2. Description of the Prior Art
A body moving in an oscillatory manner is said to be in vibration. Vibration is undesired in some systems because it may generate disturbing noise, cause errors in instrumentation mounted on the system, or, indeed, lead to physical destruction of the system if of sufficient amplitude. Thus, it is desirable to minimize the adverse effects of undesired vibrations. Vibration can be controlled by dissipating the vibratory energy. The resistance force that causes the vibration amplitude to decrease with time is called damping, and may be frictional or coulomb damping, which results when there is a sliding motion between two surfaces in contact, or viscous damping, where the magnitude of the damping force is directly proportional to the relative velocity between the two ends of a damping device. Viscous damping is desirable because it lends itself to linear, analytically predictive relationships, and the absence of coulomb-type friction assures no problems from wearout. Viscous damping may be represented by the sliding motion between lubricated surfaces or a component, such as a dashpot that is immersed in oil. Equations for the solution of damping parameters for viscous dampers are well known in the art. See, for example, C. M. Haberman, Vibration Analysis, Charles E. Merrill Pubs. Co., 1968.

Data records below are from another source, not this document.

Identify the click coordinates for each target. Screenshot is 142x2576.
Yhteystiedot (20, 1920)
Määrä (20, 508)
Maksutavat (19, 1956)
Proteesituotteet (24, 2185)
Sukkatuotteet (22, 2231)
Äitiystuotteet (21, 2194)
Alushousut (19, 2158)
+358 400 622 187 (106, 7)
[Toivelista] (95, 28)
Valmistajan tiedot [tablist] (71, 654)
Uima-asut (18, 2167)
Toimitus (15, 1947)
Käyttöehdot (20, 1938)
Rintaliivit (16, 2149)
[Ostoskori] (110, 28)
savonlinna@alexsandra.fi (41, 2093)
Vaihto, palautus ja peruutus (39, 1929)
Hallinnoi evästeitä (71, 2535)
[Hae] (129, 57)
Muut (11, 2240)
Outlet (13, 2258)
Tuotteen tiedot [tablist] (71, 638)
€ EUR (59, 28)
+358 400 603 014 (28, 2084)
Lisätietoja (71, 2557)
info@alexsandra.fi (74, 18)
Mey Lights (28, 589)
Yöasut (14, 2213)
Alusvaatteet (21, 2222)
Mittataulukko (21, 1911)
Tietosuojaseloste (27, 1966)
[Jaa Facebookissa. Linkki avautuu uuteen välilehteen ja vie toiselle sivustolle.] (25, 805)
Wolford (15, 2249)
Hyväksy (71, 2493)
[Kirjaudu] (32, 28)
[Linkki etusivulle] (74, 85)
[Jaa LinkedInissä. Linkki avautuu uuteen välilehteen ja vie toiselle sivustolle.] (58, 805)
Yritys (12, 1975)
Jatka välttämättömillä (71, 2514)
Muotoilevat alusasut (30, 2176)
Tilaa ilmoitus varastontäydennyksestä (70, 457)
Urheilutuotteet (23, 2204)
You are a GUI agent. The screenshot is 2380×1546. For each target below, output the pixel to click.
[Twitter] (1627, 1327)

Conventional vibration absorption devices consist typically of hydraulically damped springs or resilient elements interposed between a supporting structure and the equipment to be isolated from vibration. Damped springs in various forms and elastomeric pads are generally satisfactory for protecting equipment that is not sensitive to alignment. However, hydraulic devices generally require oil seals in the nature of resilient gaskets, which are subject to wear and leakage after extended use, while elastomeric or viscoelastic dampers may not retain structural alignment. Further, these devices may also introduce coulomb-type friction and are not generally useful for microinch displacements, and may have a damping coefficient which varies with displacement.

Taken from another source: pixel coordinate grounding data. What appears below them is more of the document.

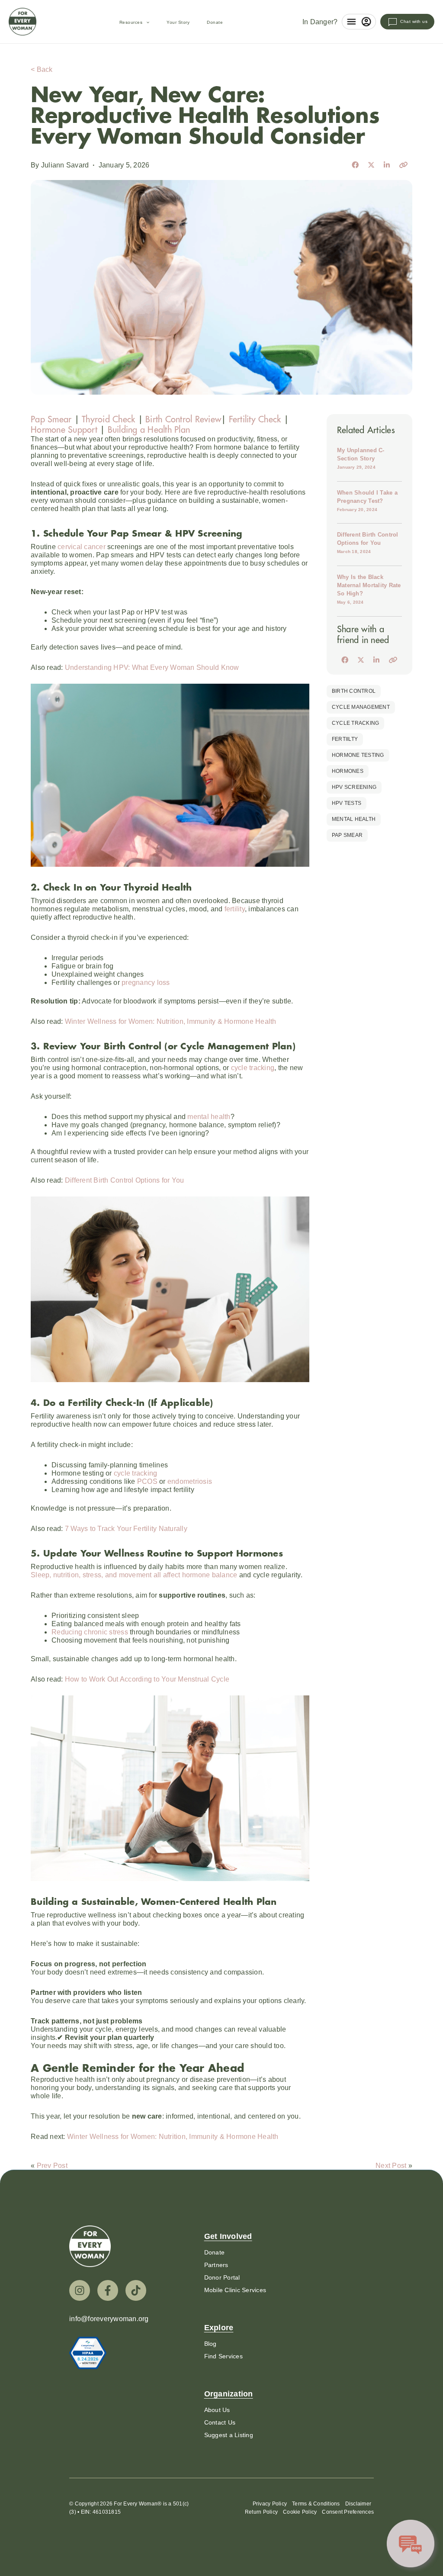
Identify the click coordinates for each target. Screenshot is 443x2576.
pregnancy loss (145, 982)
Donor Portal (222, 2277)
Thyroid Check (108, 419)
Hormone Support (65, 429)
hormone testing (358, 755)
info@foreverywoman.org (109, 2318)
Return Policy (261, 2512)
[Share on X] (371, 165)
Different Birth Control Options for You (124, 1180)
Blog (210, 2343)
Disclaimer (358, 2504)
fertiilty (345, 739)
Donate (215, 22)
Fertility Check (255, 419)
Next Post (391, 2165)
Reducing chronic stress (90, 1632)
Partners (216, 2264)
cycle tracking (253, 1067)
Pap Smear (51, 419)
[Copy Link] (403, 165)
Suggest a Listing (228, 2434)
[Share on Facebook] (355, 165)
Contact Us (220, 2422)
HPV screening (354, 787)
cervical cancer (81, 546)
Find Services (223, 2356)
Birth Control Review (183, 419)
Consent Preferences (348, 2512)
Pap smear (347, 835)
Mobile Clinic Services (235, 2290)
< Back (42, 69)
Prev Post (52, 2165)
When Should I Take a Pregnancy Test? (367, 500)
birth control (354, 691)
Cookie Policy (300, 2512)
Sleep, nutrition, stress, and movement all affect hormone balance (134, 1575)
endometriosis (189, 1481)
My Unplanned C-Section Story (361, 458)
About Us (217, 2409)
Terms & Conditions (316, 2504)
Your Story (178, 22)
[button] (145, 22)
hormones (347, 771)
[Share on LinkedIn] (387, 165)
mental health (208, 1116)
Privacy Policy (270, 2504)
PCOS (147, 1481)
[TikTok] (135, 2290)
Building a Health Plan (149, 429)
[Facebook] (107, 2290)
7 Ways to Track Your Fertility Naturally (126, 1528)
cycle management (361, 707)
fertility (235, 909)
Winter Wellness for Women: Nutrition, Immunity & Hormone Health (170, 1021)
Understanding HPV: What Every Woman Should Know (152, 667)
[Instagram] (79, 2290)
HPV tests (346, 803)
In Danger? (320, 22)
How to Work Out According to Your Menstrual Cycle (147, 1679)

The present vibration absorption damper provides superior damping for displacements of the order of microinches. A hermetically sealed structure requires no sealing gaskets or other components subject to wear in operation. During vibration the damper yields axially and allows controlled damping of the structure to be isolated. Damping is independent of vibration amplitude or frequency over a wide range and relatively independent of temperature.
A disadvantage of prior art viscoelastic damping devices is that the damping coefficient may vary with the stiffness of the structure. Thus, distortion of the structure with an applied force results in a nonlinear damping response. The present invention provides a damping force which is directly proportional to velocity and independent of stiffness or displacement. An arch configuration provides substantial volumetric rigidity; that is, the structural deflection of the damping elements is directly proportional to the applied force. Relative to prior art dampers the present invention provides very large damping capability per unit weight or volume. In the form of a tubular assembly, the invention is particularly adapted to use as a damping support for structures or as one of a plurality of elements in a truss structure.